El titular de la Corte Suprema, Carlos Rosenkrantz, dio inicio formal al año judicial con un discurso en el que dijo que la justicia argentina “está ante una crisis de legitimidad” porque “los argentinos están perdiendo la confianza en el Poder Judicial”.
“Los jueces deben ser refractarios a intereses personales y políticos”, sostuvo el presidente del máximo tribunal. Antes, consideró que “toda crisis de legitimidad es una crisis de confianza”.
Rosenkrantz expresó que “la Justicia argentina está frente a un desafío institucional que consiste en superar la crisis de legitimidad que nos afecta. No es insuperable, estamos a tiempo de revertirla”. En ese sentido confió “en la capacidad” de los jueces, fiscales y demás funcionarios del Poder Judicial.
“La legitimidad del Poder Judicial es esencial. Un Poder Judicial sin legitimidad no puede ser eficaz”, lanzó el magistrado, quien remarcó que esa legitimidad surge de los fallos que emiten los jueces.
“Hay dudas de que nos comportemos como verdaderos representantes de una democracia republicana. Debemos demostrarlo todos los días”, dijo Rosenkrantz.

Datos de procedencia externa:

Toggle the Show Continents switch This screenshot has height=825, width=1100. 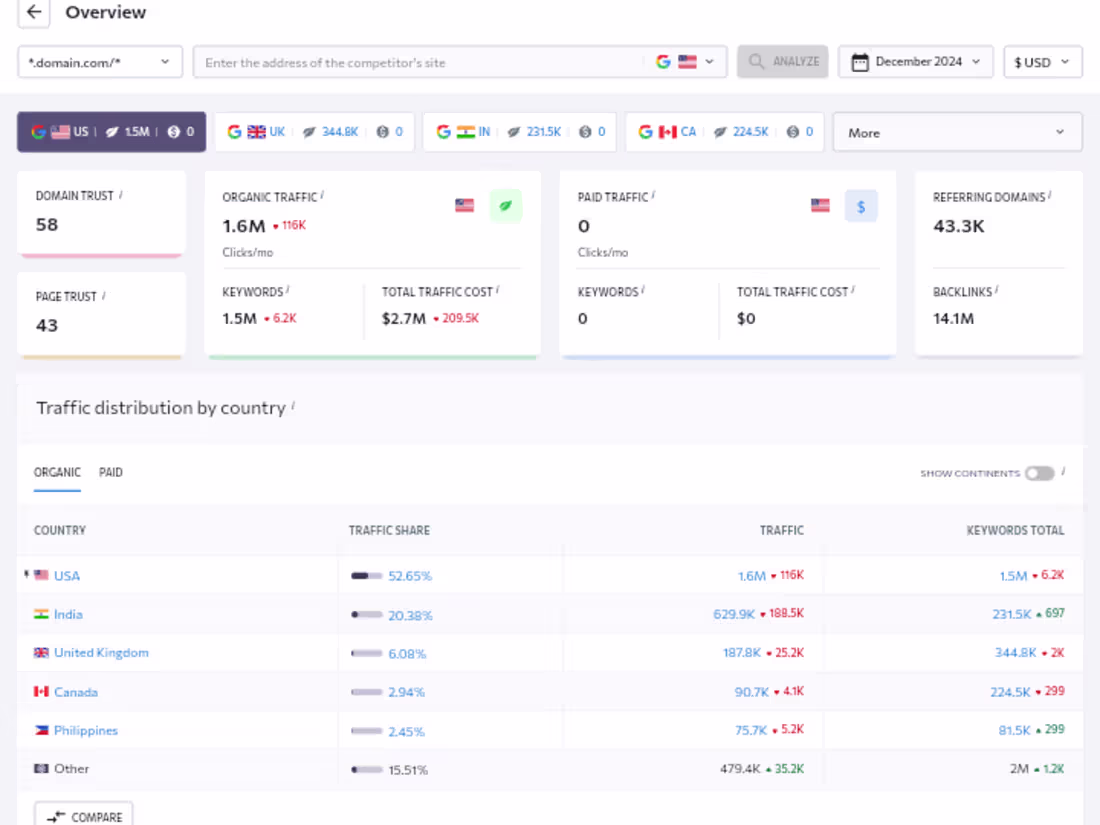[x=1039, y=473]
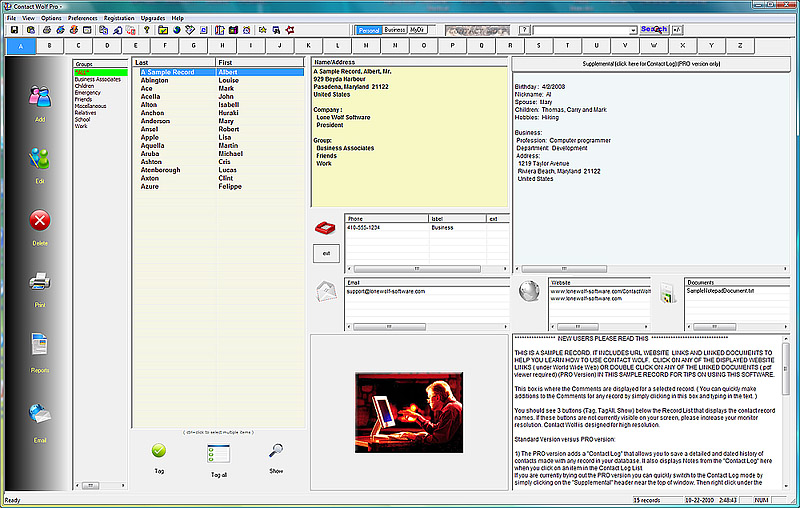
Task: Click the Search button
Action: coord(654,29)
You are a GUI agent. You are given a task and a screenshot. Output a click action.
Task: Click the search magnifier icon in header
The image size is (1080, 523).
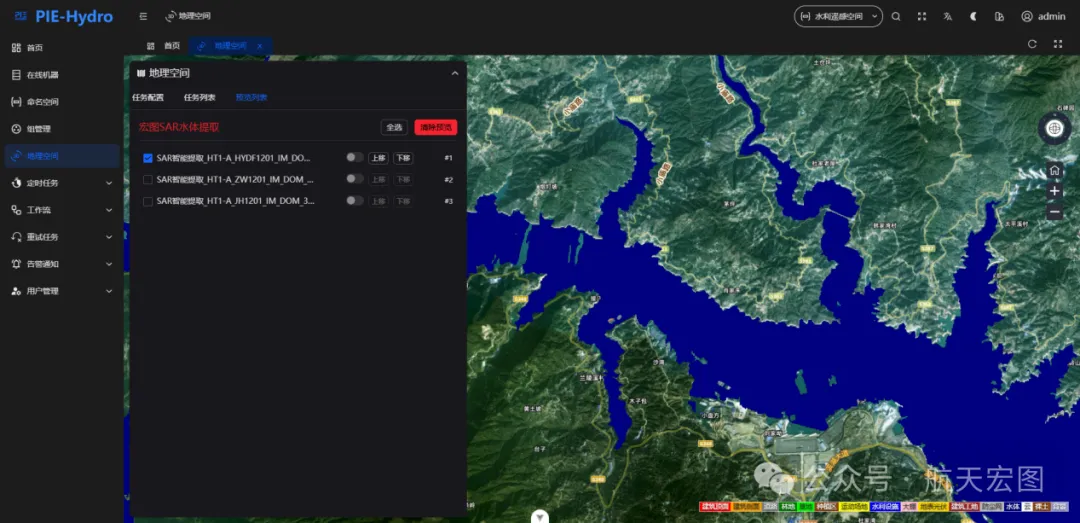point(896,16)
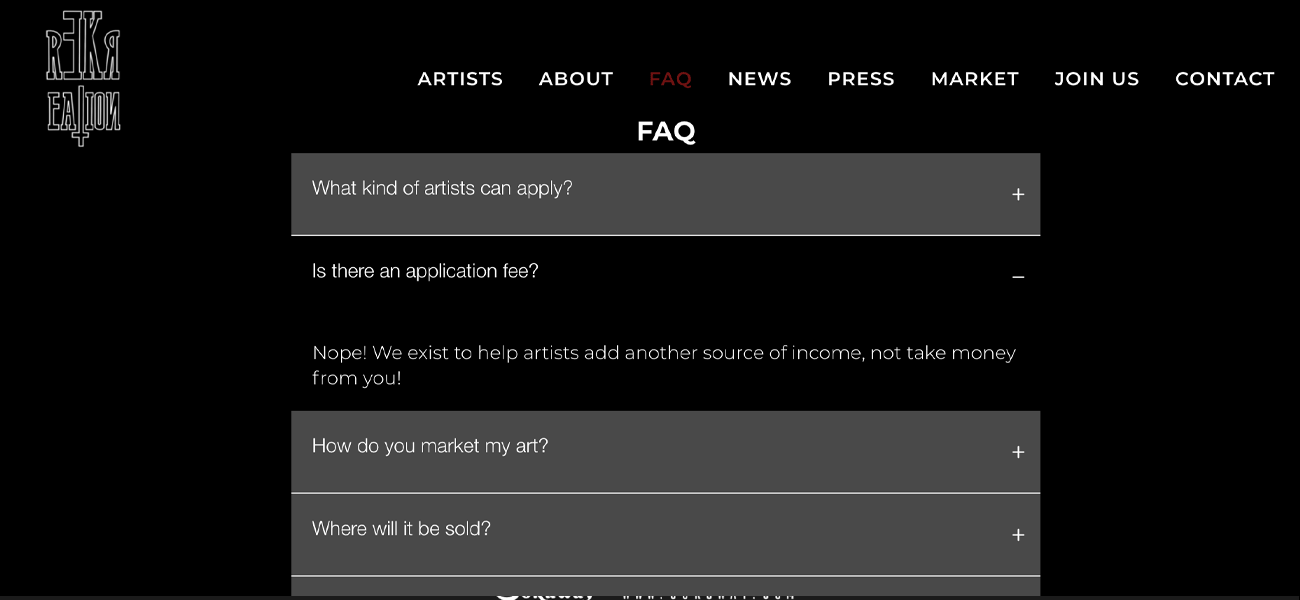Select the FAQ navigation item
The height and width of the screenshot is (600, 1300).
[x=670, y=79]
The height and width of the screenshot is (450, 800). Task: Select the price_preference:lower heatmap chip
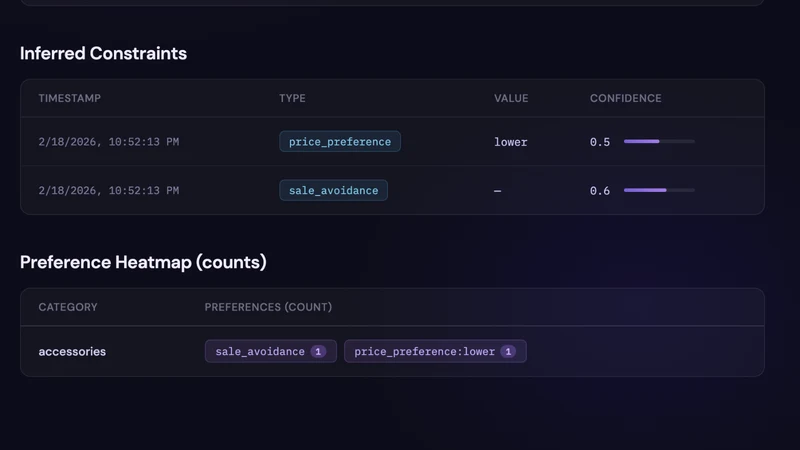pyautogui.click(x=435, y=352)
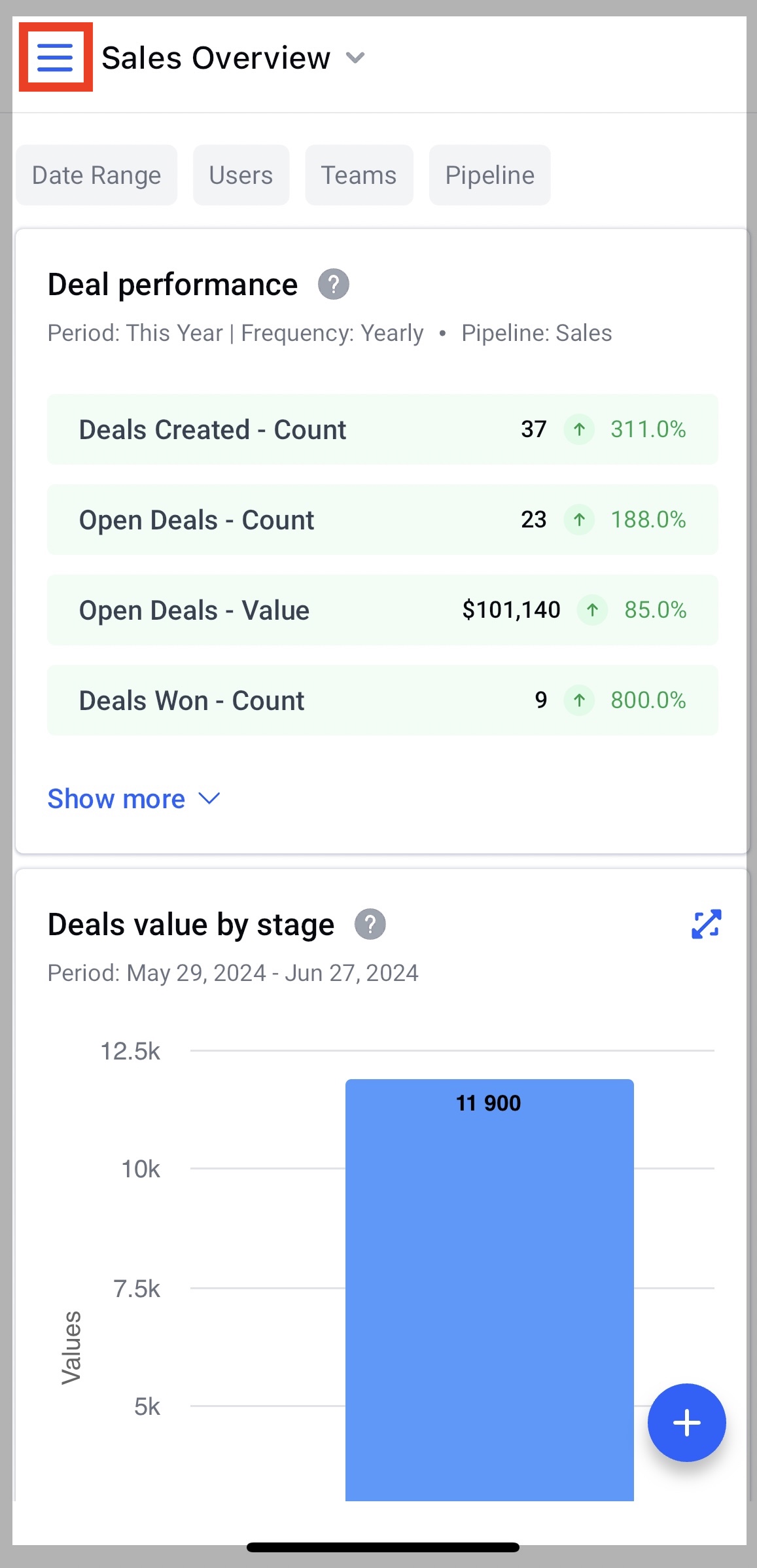
Task: Tap the blue plus add button
Action: [x=686, y=1422]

Notoria ausencia de los jueces de Comodoro Py
Ubicados en la última fila de un auditorio que no estaba repleto como años anteriores, dieron el presente los jueces Daniel Rafecas y Sebastián Casanello, y solo por un rato Sergio Torres, que se fue al comenzar el discurso.
Faltaron en cambio Ariel Lijo, Rodolfo Canicoba Corral, Julián Ercolini, Marcelo Martínez de Giorgi, María Servini, Sebastián Ramos, Luis Rodríguez y la estrella del momento Claudio Bonadio, que mientras Rosenkrantz hablaba de fallos populares se dedicaba a dictar otros dos nuevos procesamientos contra la ex presidenta Cristina Kirchner.
La inauguración del año es el acto más importante, y esperado por el mundo judicial, no solo de la Capital sino de todas las provincias del país, y también por los otros poderes del Estado.